● Task objective: Give back each line of the data exactly as it reads, minus the pictures.

● Provided records:
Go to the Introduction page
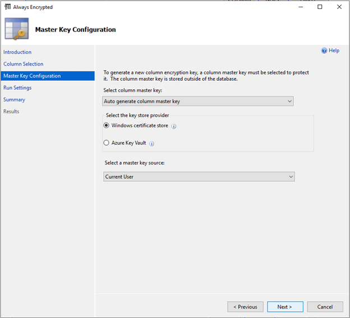Image resolution: width=350 pixels, height=318 pixels. [x=17, y=52]
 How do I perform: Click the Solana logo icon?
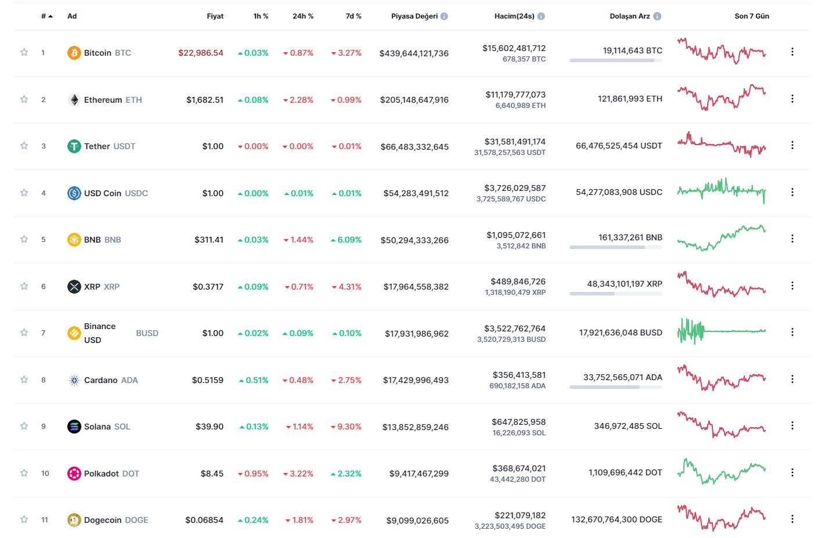74,427
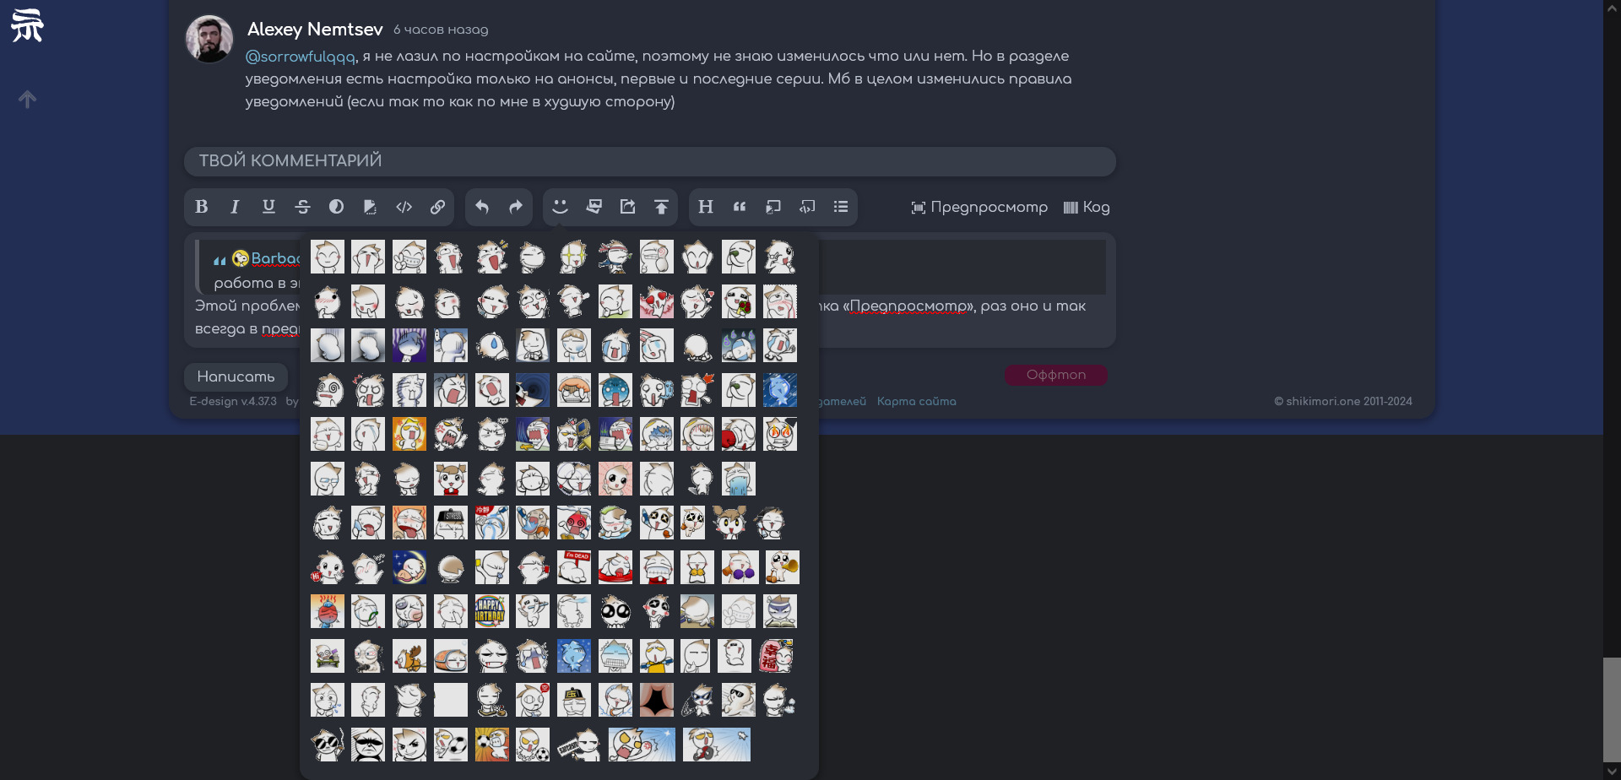Redo the last edit
The image size is (1621, 780).
516,207
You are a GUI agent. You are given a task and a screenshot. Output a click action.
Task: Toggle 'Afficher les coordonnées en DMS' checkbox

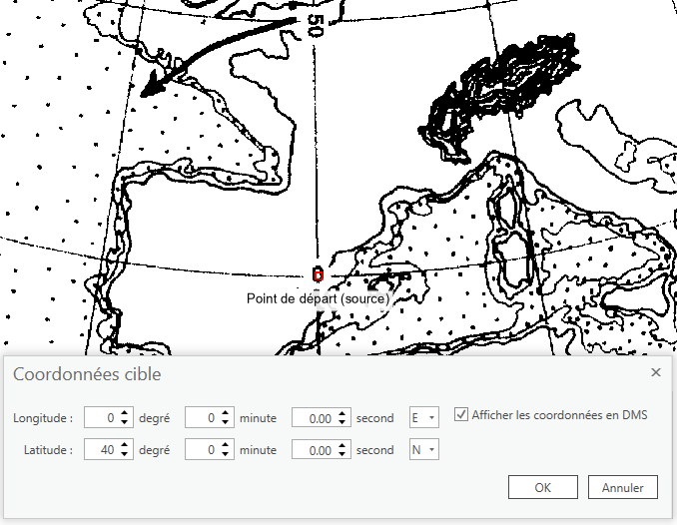[460, 415]
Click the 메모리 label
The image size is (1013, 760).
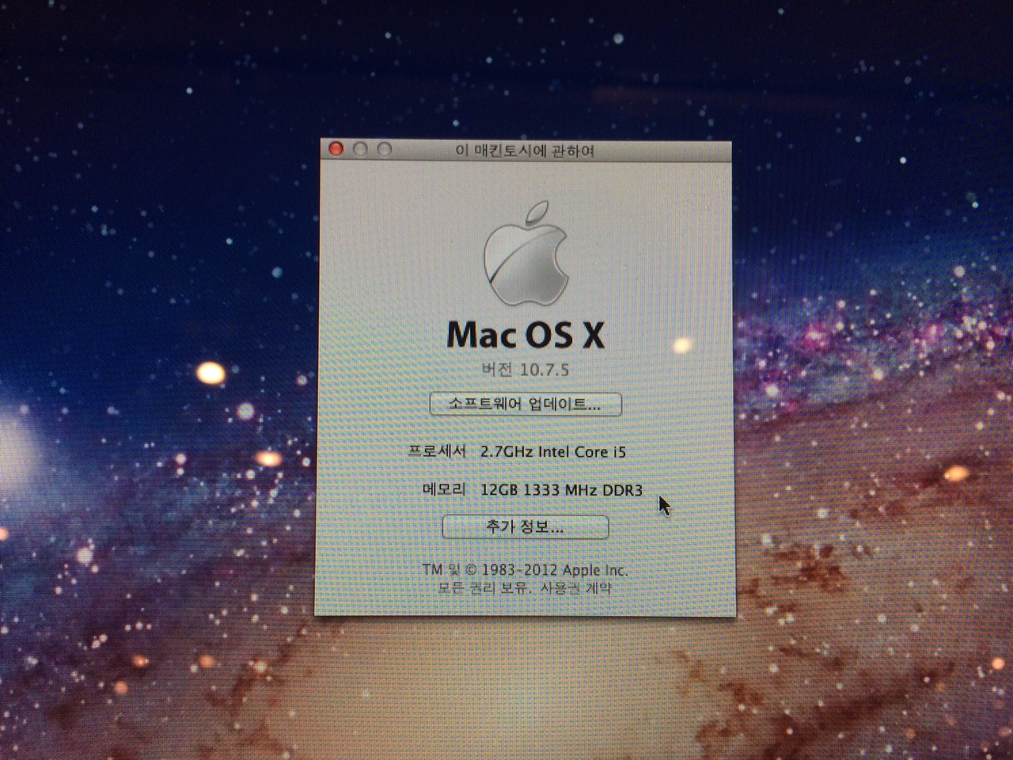tap(444, 490)
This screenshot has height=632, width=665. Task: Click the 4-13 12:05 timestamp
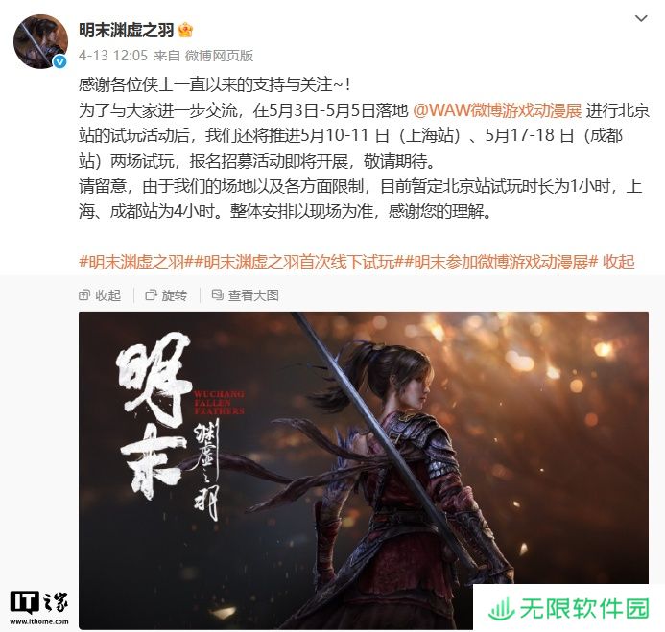[x=113, y=56]
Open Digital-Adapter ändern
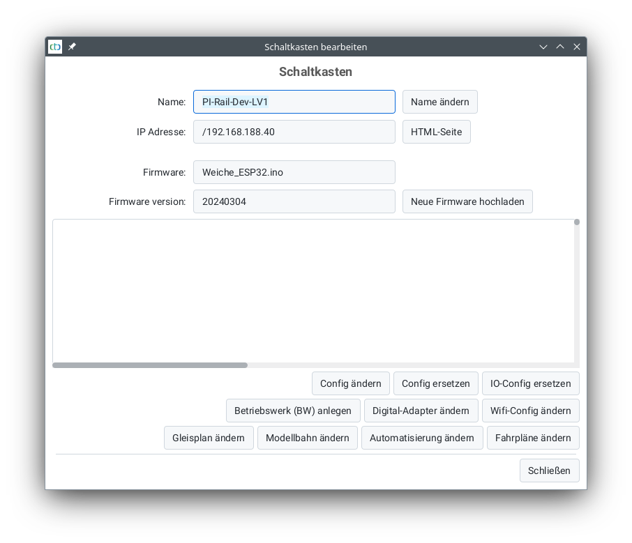The width and height of the screenshot is (632, 543). click(421, 411)
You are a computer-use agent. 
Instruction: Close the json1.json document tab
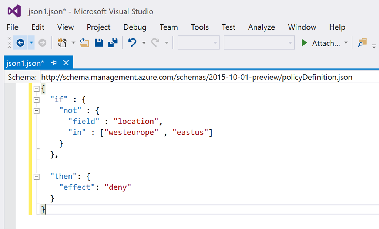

● Task answer:
Go to the Introduction page
Image resolution: width=350 pixels, height=318 pixels. [x=17, y=52]
 How do I perform: Click the Solana logo icon?
74,427
Redo the last edit
The image size is (1621, 780).
516,207
You are a GUI agent. You are given a task and a screenshot. Output a click action.
Task: Toggle 'Afficher les coordonnées en DMS' checkbox

[460, 415]
Click the 메모리 label
The image size is (1013, 760).
tap(444, 490)
This screenshot has height=632, width=665. Task: Click the 4-13 12:05 timestamp
[x=113, y=56]
Open Digital-Adapter ändern
The width and height of the screenshot is (632, 543). click(421, 411)
You are a computer-use agent. 
Instruction: Close the json1.json document tab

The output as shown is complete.